Smadi made his first court appearance Friday in Dallas, where he was appointed a public defender and Arabic translator. He remained in jail on Friday and will next appear in court on Oct. 5. Defense attorney Richard Anderson said he has "little to say" on the case, other than his client was scared, far from family and dealing with a language barrier.
Rogers said Smadi had a thick accent but spoke English well. He worked as a cashier at a large gas station that also houses a barbecue joint, a fast-food restaurant and a convenience store not far from the home he rented for about $100 a week.
Neighbors said Smadi, who is Muslim, often let them know he was fasting but also would occasionally drink alcohol and smoke. He didn't talk about political or religious issues, they said.
"He was a mixture between wannabe gangster and wannabe rock star," said Rogers. "Everybody loved Sam. He liked to hang out and have fun."
But a former co-worker had a different impression of Smadi. Megan Whitney, 23, who grew up in Italy and now lives in Albany, N.Y., recalled getting upset in one conversation she had with him after Smadi said what happened to the U.S. on Sept. 11 "was OK."
"You could see the evil in him," said Whitney, who said she worked with Smadi for a couple months about a year ago at a convenience store.
In Jordan, Smadi's father insisted his son is innocent. He said Smadi and his brother, Hussein, 18, came to the United States in 2007 on a student visa. U.S. immigration authorities did not comment on Smadi's status, citing confidentiality.
"The issue is completely fabricated and in our family we never condoned terrorism," Maher Hussein Smadi said from his home in Jordan.
He said Hussein Smadi also was arrested in California. He would not elaborate, but a spokeswoman for the Santa Clara County District Attorney's office said Hussein Smadi pleaded not guilty to possession of a controlled substance at a Sept. 8 arraignment.
A manager of a California apartment complex said Hosam Maher Husein Smadi, his brother, and another relative lived in the Santa Clara building for a few months until February 2008 when a fire damaged the apartment. Joe Redzovic said Smadi told him he had a job lined up in Dallas and his brother was moving to another Silicon Valley neighborhood.

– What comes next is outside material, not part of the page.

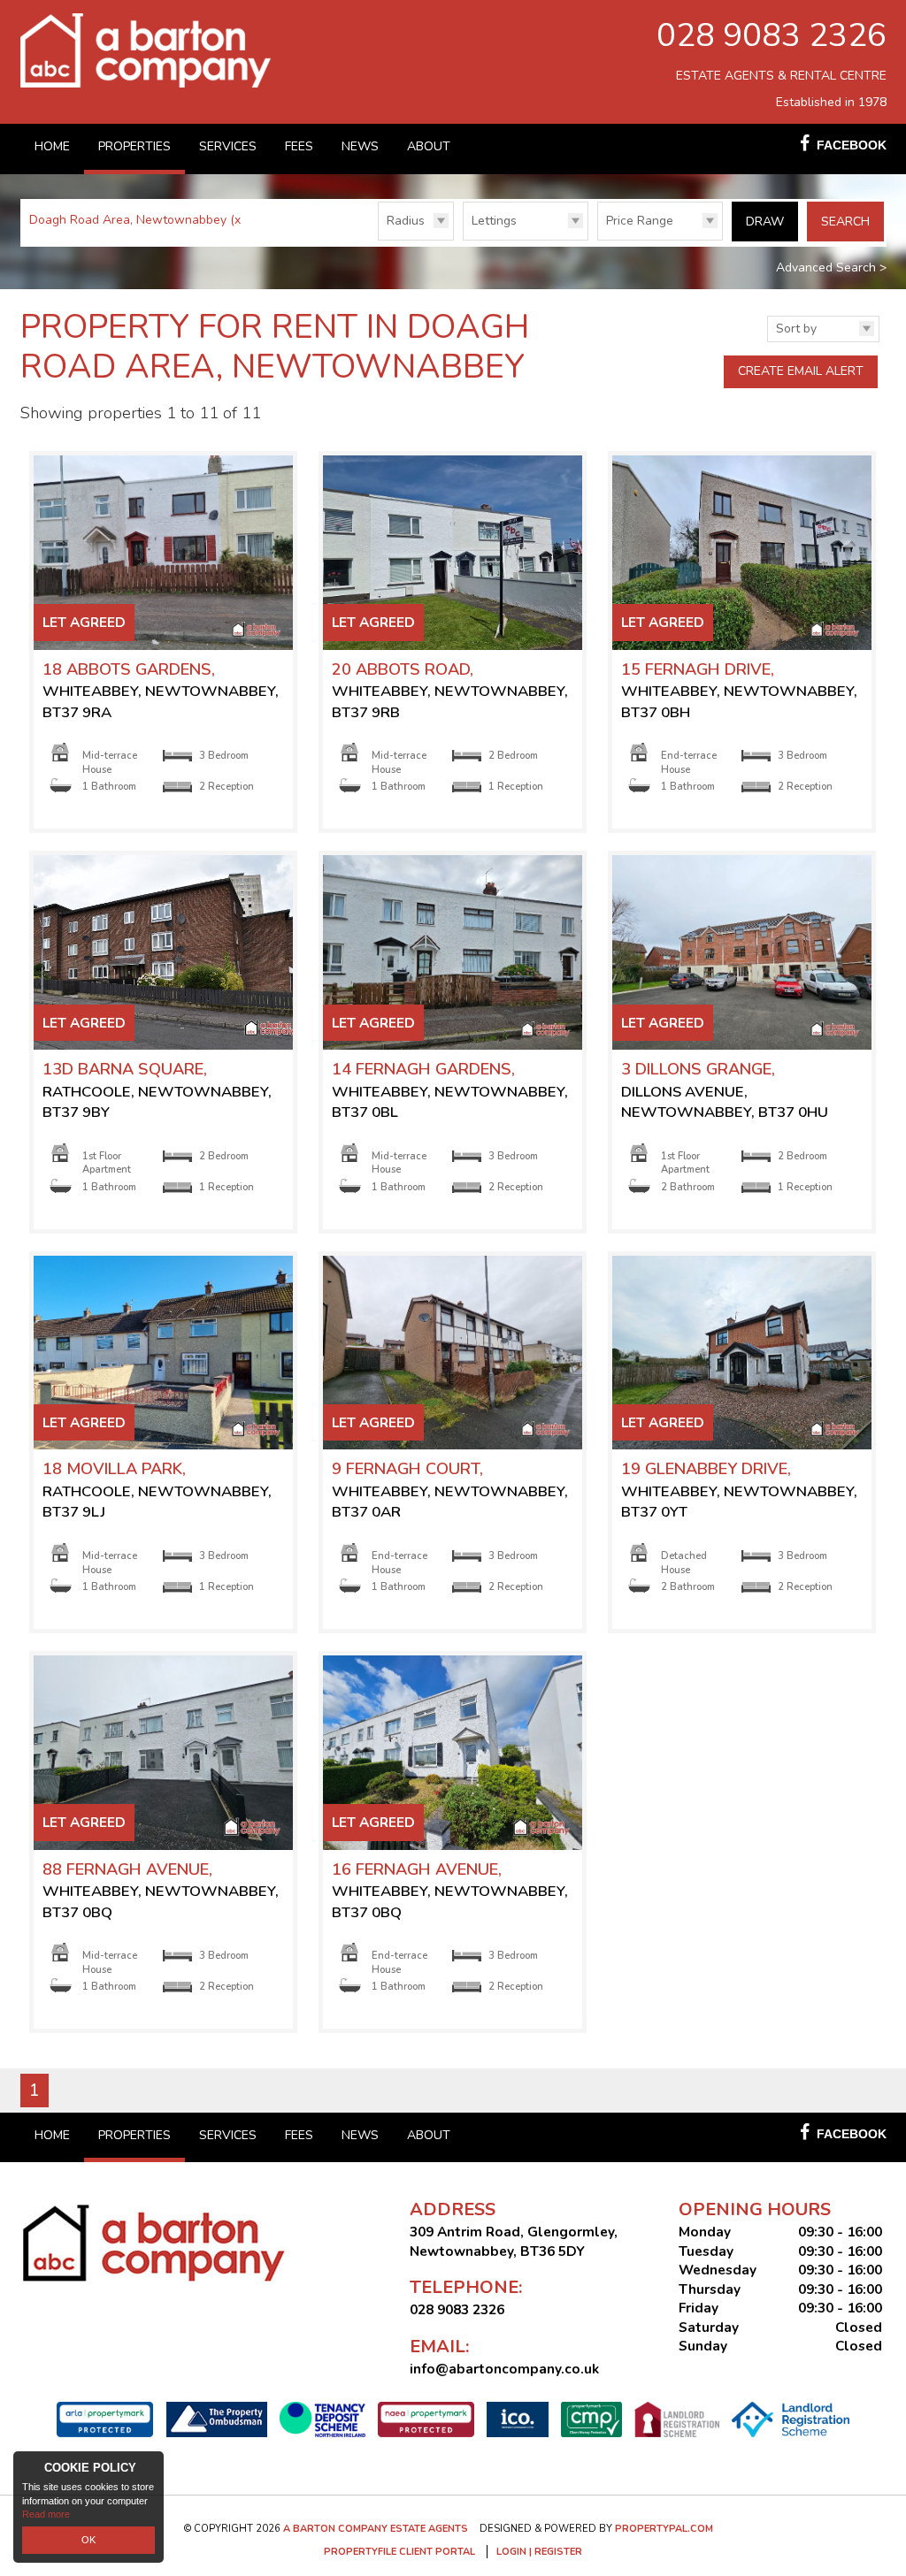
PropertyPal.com (664, 2528)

Redzovic said even before the fire there had been complaints about noise, including loud music, and the brothers had been asked to move out.
David South, who owns the housing complex in the Texas town of Italy, said Smadi had been a tenant since April 2008. He had a California driver's license when he signed the lease and passed background checks, South said. Though he never had any complaints about Smadi, South said the 19-year-old recently had fallen six weeks behind on rent and was in the process of moving out when he was arrested.
"It's just something we'd rather not had happened in Italy," said Jeff Jaynes, a 70-year-old barber who was waiting downtown for the Italy High School homecoming parade to start. "This is a good place to hide -- a little, dead town."